• Exercise instructions:
Convert the lines below into a JSON list of strings, one string per line, omitting blank lines and the pictures.

(Lines from a pointing dataset)
** Start **
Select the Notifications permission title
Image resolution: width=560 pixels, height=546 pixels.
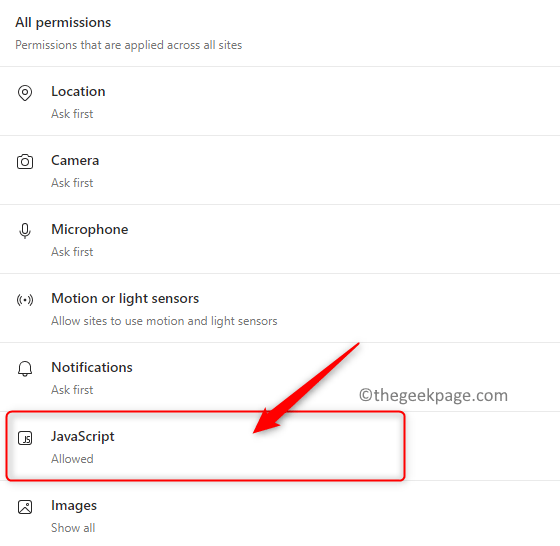(92, 367)
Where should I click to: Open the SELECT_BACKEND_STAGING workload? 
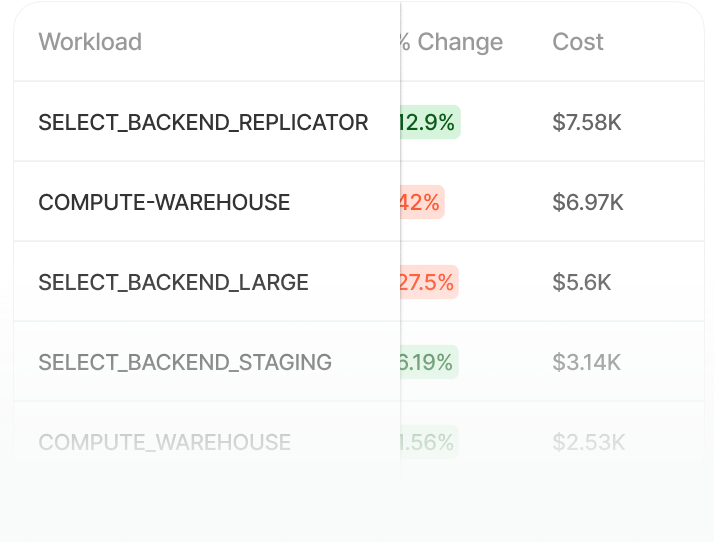185,362
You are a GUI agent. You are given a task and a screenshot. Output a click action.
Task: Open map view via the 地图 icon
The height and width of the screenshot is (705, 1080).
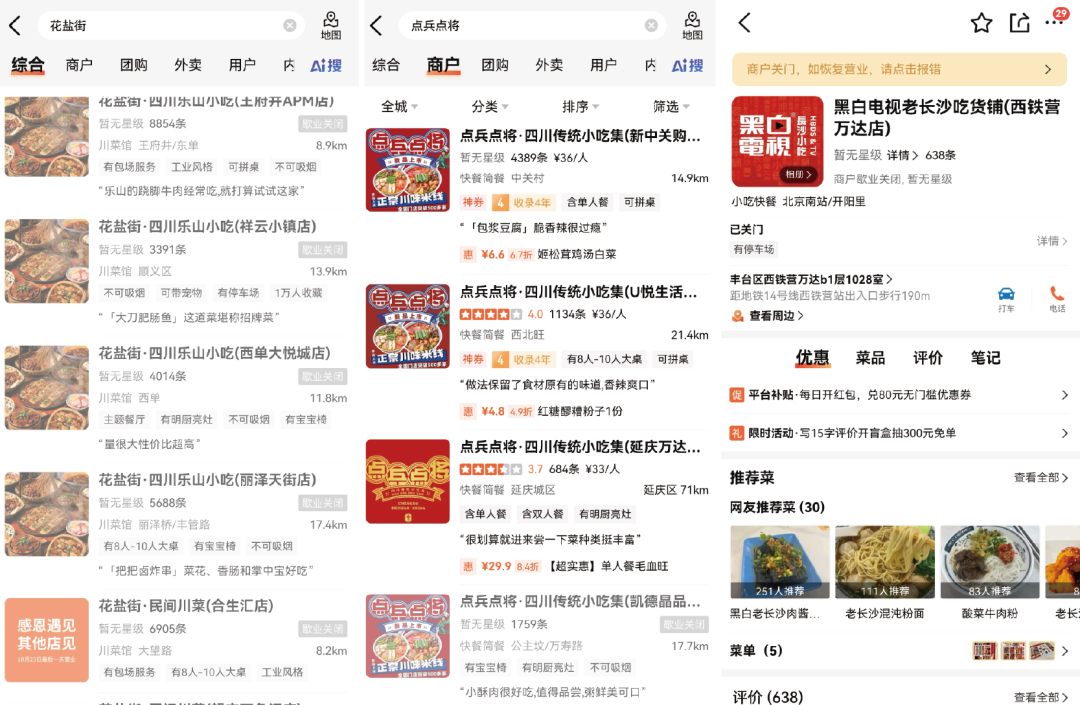click(330, 24)
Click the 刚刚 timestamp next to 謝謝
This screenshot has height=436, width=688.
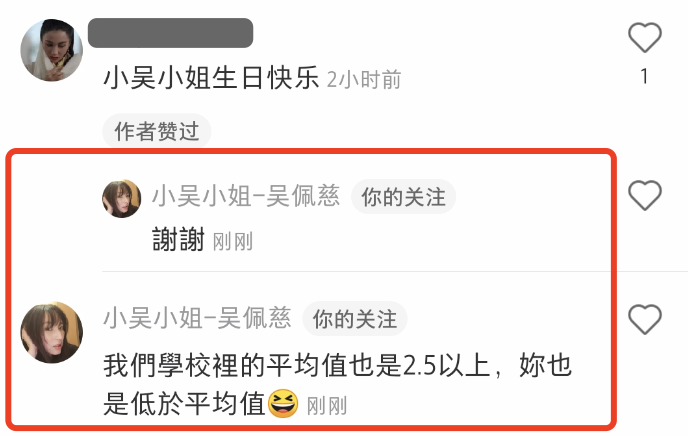click(233, 241)

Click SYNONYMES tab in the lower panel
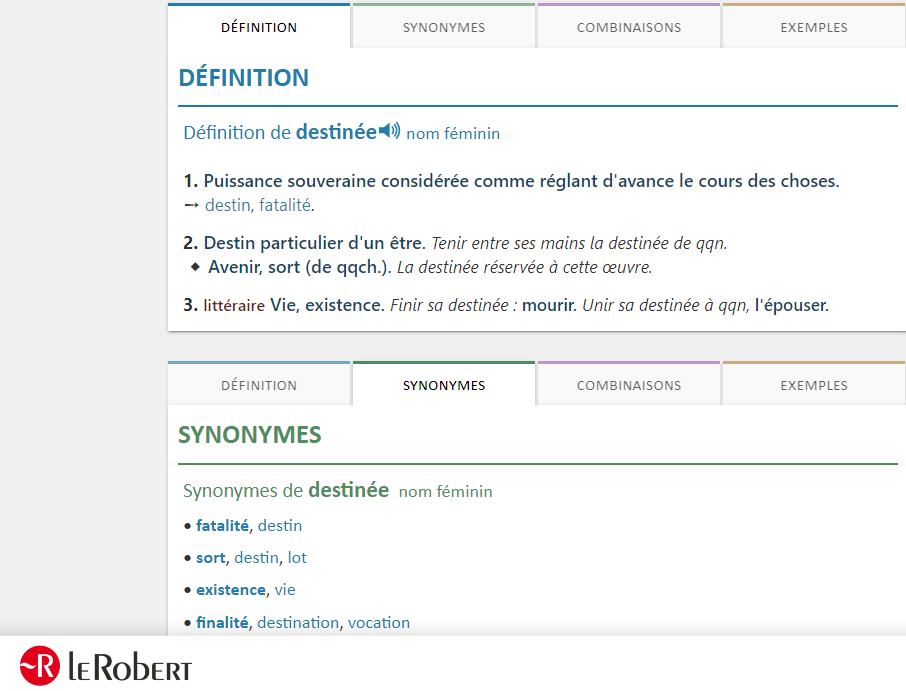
** End **
• Answer to the task:
[
  "Select the Notifications permission title",
  "Image resolution: width=560 pixels, height=546 pixels.",
  "(92, 367)",
  "Where should I click to: Open the SELECT_BACKEND_STAGING workload? ",
  "185,362",
  "You are a GUI agent. You are given a task and a screenshot. Output a click action.",
  "Task: Open map view via the 地图 icon",
  "The height and width of the screenshot is (705, 1080).",
  "click(330, 24)",
  "Click the 刚刚 timestamp next to 謝謝",
  "This screenshot has height=436, width=688.",
  "click(233, 241)",
  "Click SYNONYMES tab in the lower panel"
]